Sauerstoffgabe bei Müttern in Deutschland keine Praxis mehr

Auswirkungen auf die Praxis in Deutschland werden die Ergebnisse der Metaanalyse jedoch nicht haben. Denn sie bestätigen nur, was in Deutschland – zumindest an großen Kliniken – seit Jahren praktiziert wird, erklärt Prof. Dr. Sven Kehl vom Perinatal-Zentrum Franken in Erlangen auf Nachfrage von Medscape. „Früher wurde werdenden Müttern häufiger zusätzlich Sauerstoff gegeben, wenn die Herztöne des Kindes schlechter wurden. Dem neuesten wissenschaftlichen Stand entsprechend wird das aber seit über 10 Jahren nicht mehr gemacht“, sagt Kehl.

 
Früher wurde werdenden Müttern häufiger zusätzlich Sauerstoff gegeben, wenn die Herztöne des Kindes schlechter wurden. Prof. Dr. Sven Kehl
 

In den USA sieht das noch anders aus: Jedes Jahr erhalten 1,5 Millionen Frauen in den USA – 2 von 3 schwangeren Frauen – irgendwann während der Geburt zusätzlichen Sauerstoff, schreiben die Forscher.

„Das ist noch gängige Praxis, weil man denkt, dass wir durch die Gabe von Sauerstoff an die Mutter den Sauerstoff-Transfer zum Baby erhöhen“, erklärt Raghuraman. „Allerdings deuten die Ergebnisse unserer Studie darauf hin, dass Sauerstoff in diesen Fällen nicht hilfreich ist und dass diese Praxis für viele Frauen sicher eingestellt werden könnte“, fügt sie hinzu. Hauptsächlich, so Raghuraman, erfolge die zusätzliche Sauerstoffgabe präventiv, eine Praxis, die in den 1960er-Jahren begann.
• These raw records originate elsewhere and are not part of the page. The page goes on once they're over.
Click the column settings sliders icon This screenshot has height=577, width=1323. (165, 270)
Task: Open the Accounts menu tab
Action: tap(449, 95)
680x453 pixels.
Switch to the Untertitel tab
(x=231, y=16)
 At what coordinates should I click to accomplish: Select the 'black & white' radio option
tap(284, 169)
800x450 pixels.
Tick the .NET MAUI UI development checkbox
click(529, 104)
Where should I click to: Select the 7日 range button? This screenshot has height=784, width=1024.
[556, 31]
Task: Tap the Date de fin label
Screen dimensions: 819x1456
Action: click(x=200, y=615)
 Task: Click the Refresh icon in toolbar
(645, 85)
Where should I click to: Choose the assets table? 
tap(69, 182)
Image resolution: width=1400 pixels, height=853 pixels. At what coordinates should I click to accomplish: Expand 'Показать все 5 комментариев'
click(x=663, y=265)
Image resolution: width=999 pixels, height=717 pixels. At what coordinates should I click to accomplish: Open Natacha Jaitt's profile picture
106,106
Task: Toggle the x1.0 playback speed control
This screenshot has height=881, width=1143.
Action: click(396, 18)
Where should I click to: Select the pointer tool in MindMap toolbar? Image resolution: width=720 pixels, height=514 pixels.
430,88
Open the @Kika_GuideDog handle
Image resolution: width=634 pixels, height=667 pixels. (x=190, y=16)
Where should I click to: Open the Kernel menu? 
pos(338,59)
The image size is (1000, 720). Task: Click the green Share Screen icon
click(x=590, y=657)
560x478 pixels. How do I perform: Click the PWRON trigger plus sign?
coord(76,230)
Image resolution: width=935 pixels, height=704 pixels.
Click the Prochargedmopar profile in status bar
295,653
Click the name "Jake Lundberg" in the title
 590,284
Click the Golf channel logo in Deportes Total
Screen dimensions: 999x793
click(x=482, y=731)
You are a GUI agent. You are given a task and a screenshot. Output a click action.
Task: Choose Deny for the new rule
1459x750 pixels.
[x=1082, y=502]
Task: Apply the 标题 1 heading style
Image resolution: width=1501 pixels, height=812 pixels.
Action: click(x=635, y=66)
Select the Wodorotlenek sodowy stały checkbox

Die Autoren empfehlen, „die längere Verwendung von Sauerstoff zu begrenzen, da der Nutzen nicht bewiesen ist“. Sie drängen auf weitere Studien. Raghuraman sagt: „Wir wollen auch untersuchen, ob es schädlich sein kann, Mutter und Kind während der Wehen einer längeren Sauerstoffgabe auszusetzen.“ Außerhalb von Wehen und Entbindungen zeigten Untersuchungen, dass eine Überoxygenierung mit oxidativem Stress verbunden ist, der Zellschäden verursachen kann.

 
Wir sind vorsichtiger geworden, wenn es darum geht, Frauen während der Wehen zusätzlichen Sauerstoff zu geben. Prof. Dr. Nandini Raghuraman
 

Im Barnes-Jewish Hospital jedenfalls, in dem Raghuraman die Geburtshilfe leitet, haben die Ergebnisse die klinische Versorgung beeinflusst: „Wir sind vorsichtiger geworden, wenn es darum geht, Frauen während der Wehen zusätzlichen Sauerstoff zu geben“, berichtet Raghuraman.